+++ Passage given +++

Richard Jones made a presentation on "“Spies, Slaves and Cyborgs: the technologies, architectures and cultural meanings of electronic 'tags'"”, in which criminology seemed to meet Blade Runner at the highest academic level. The talk was both entertaining and insightful, and showed to many of us that there are far many more things in the interaction of technology, law and regulation to human behavior that electronic commerce and IP.
The session ended with the thoughtful presentation of Ray Corrigan who using the application of the second law of thermodynamics to economic processes explained that the widely accepted assumption that information is non-rivalrous might not be necessary correct. His talk "“The Second Law and Rivalrous Digital Information (Or Maxwell'’s Demon in an Information Age)"” focused on the fact that once it is digitised the storage and/or transmission of information needs access to energy, and with the current and future energy situation the information's non-rivalry might well be a myth.

Thursday, September 07, 2006

GikII 2.01

After the first day and a nice dinner, GikII entered into its second and last day, and the sense that GikII was becoming a future reference point for the edges of Cyberlaw and a likely annual event was in the ambient.

+++

### Your tasks
A) Reproduce verbatim the passage of the GikII conference post from "After the first" to "in the ambient.".
B) Write the next part of the GikII conference post, picking up after its final sentence.

+++ Dataset section +++

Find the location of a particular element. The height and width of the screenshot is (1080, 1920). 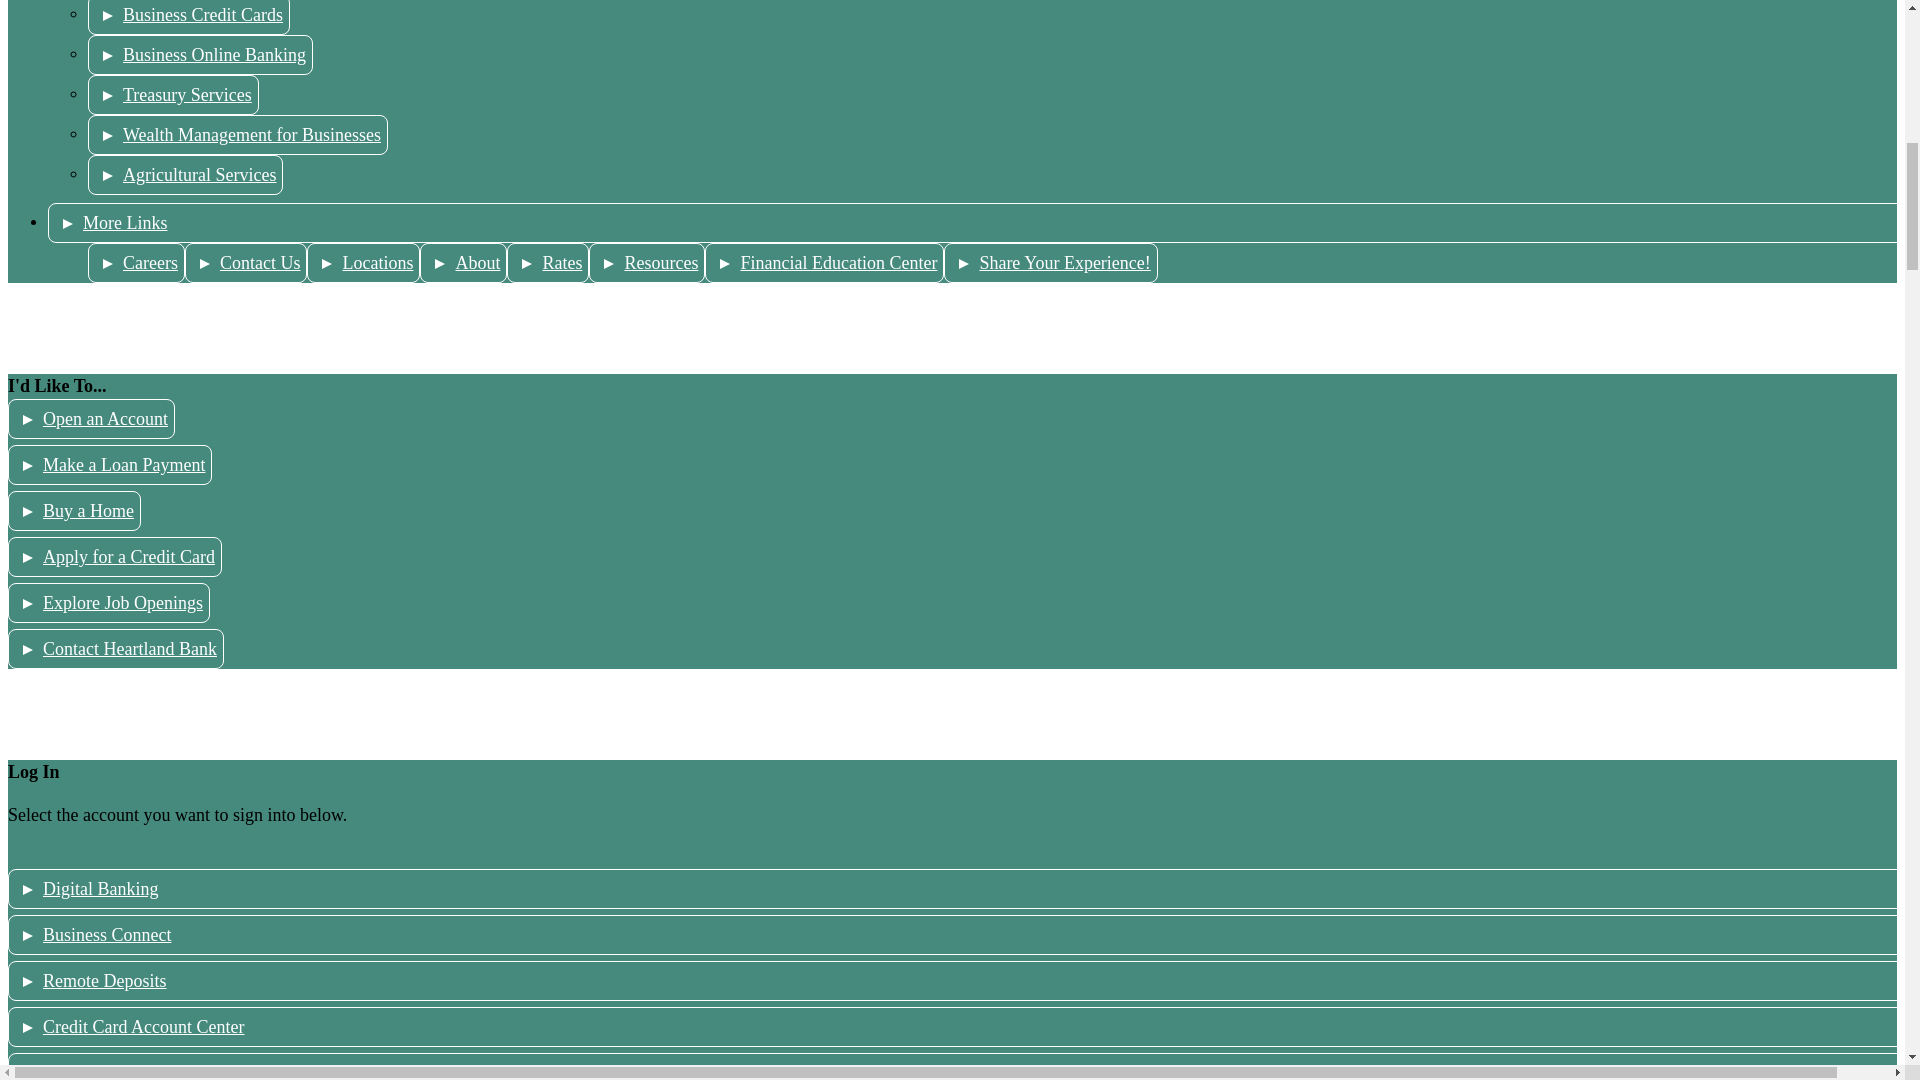

Agricultural Services is located at coordinates (185, 175).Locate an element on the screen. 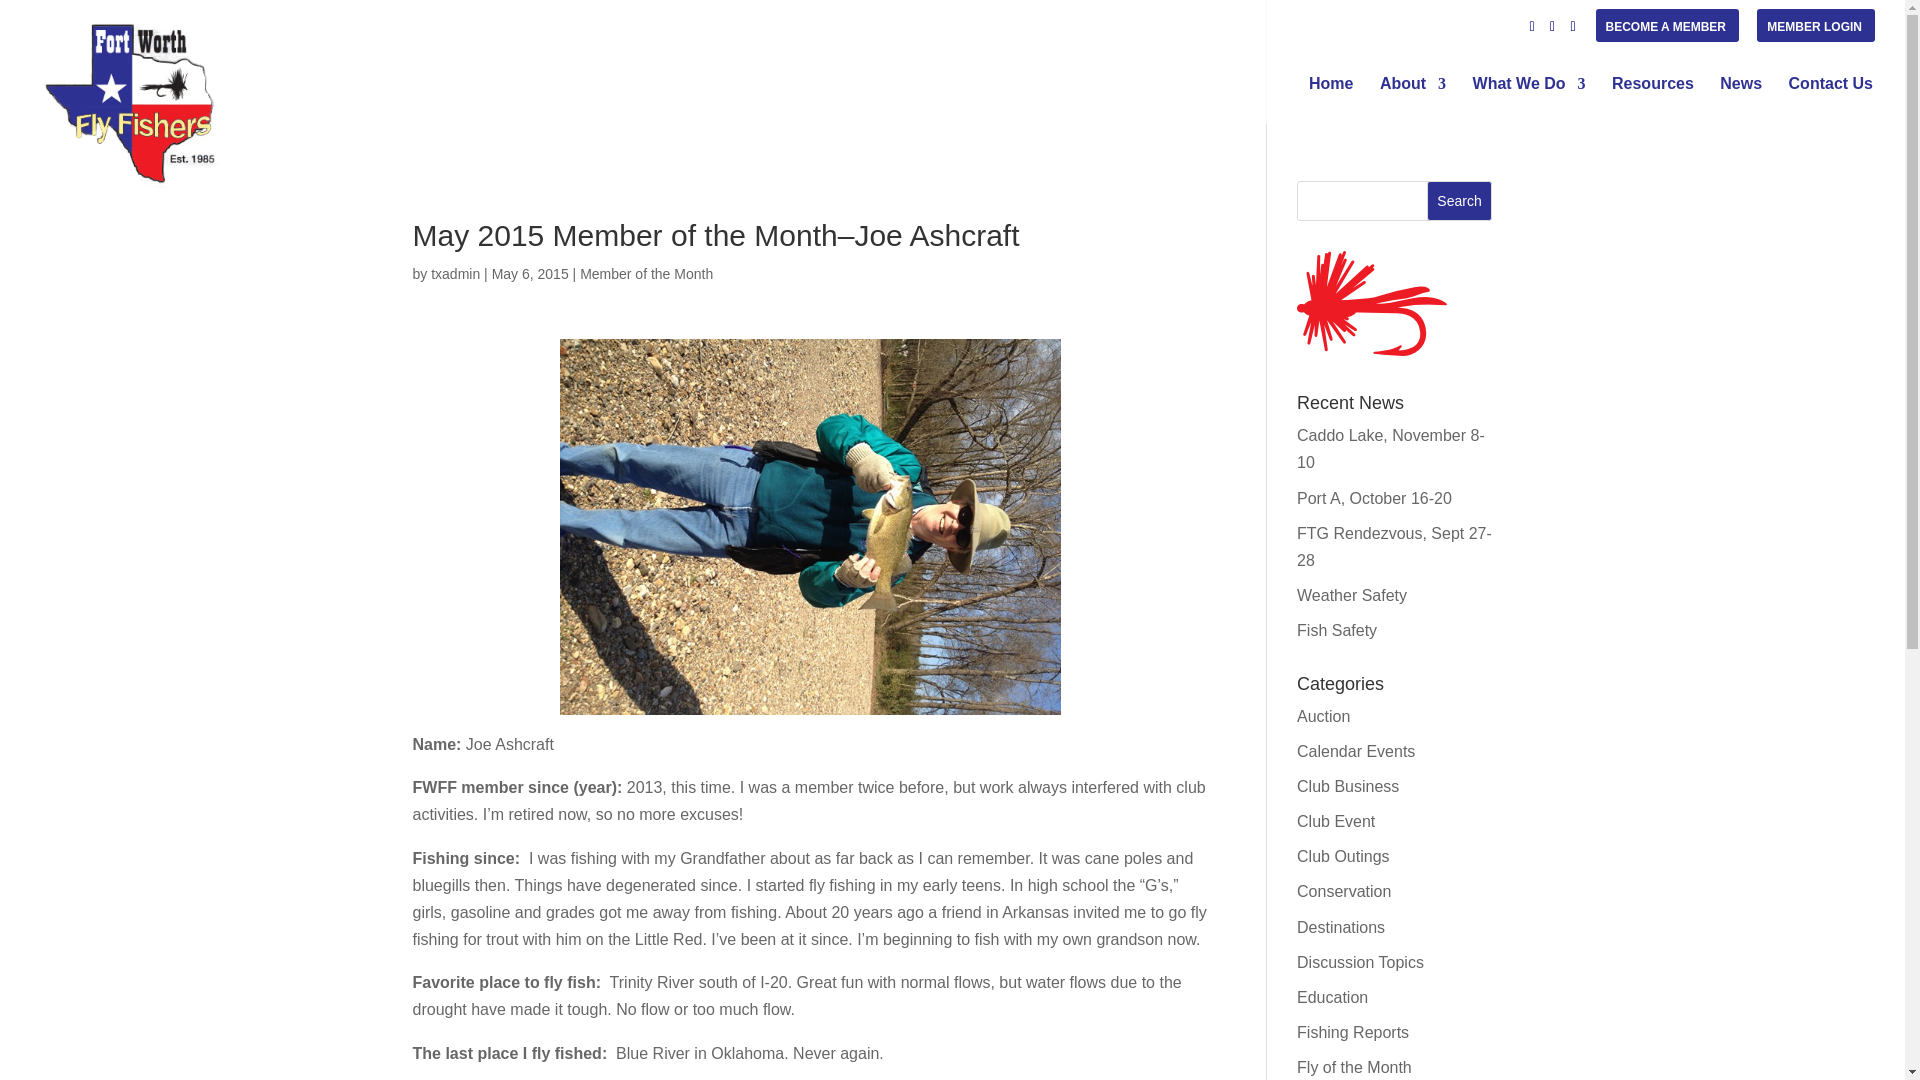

+++

### Answers in order
A)
After the first day and a nice dinner, GikII entered into its second and last day, and the sense that GikII was becoming a future reference point for the edges of Cyberlaw and a likely annual event was in the ambient.

B)
The morning started with Judith Rauhofer’s “Defence against the Dark Arts: How the British Response to the Terrorist Threat is Parodied in J K Rowling’s “Harry Potter and the Half Blood Prince”. Not being a Harry Potter specialist (I’ve seen the movies but never read a book!), but having followed the comments about the books on the press, I found more than very interesting her analysis and I was nicely surprised by her study, which walks on the boundaries of socio-legal studies and literature and law. She put forward the idea that one of the reasons for the success of Harry Potter within the adult readers is the similarities between his fantastic world and recent historical and political developments. Then, she moved into explaining with very precise detail the analogies to be found in Rowling’s book 6 and the UK’s situation involving the threat of terrorism and the government activities in surveillance, detention without trial and national identity cards, to finish with the question made within the book (in different words) about whether the measure taken to protect society’s values don’t actually threat to destroy the same values they were designed to protect.
The second participant/speaker/geek was Andrew Adams, who considered the likehood of society becoming more prone to be surveillance-states as in dystopian science fiction works “From 1984 to V for Vendetta via Minority Report”. Societies are becoming more and more risk intolerant to certain kind of risk, which can lead to the expansion of actuarial approaches to justice. Can we, will we tolerate a “Big Brother” state? As in the previous talk, aren’t we/they putting forward a system that would/is/will destroy(ing) the same society that purports to defend? How we avoid it? More regulation? Self regulation? Technological resistance?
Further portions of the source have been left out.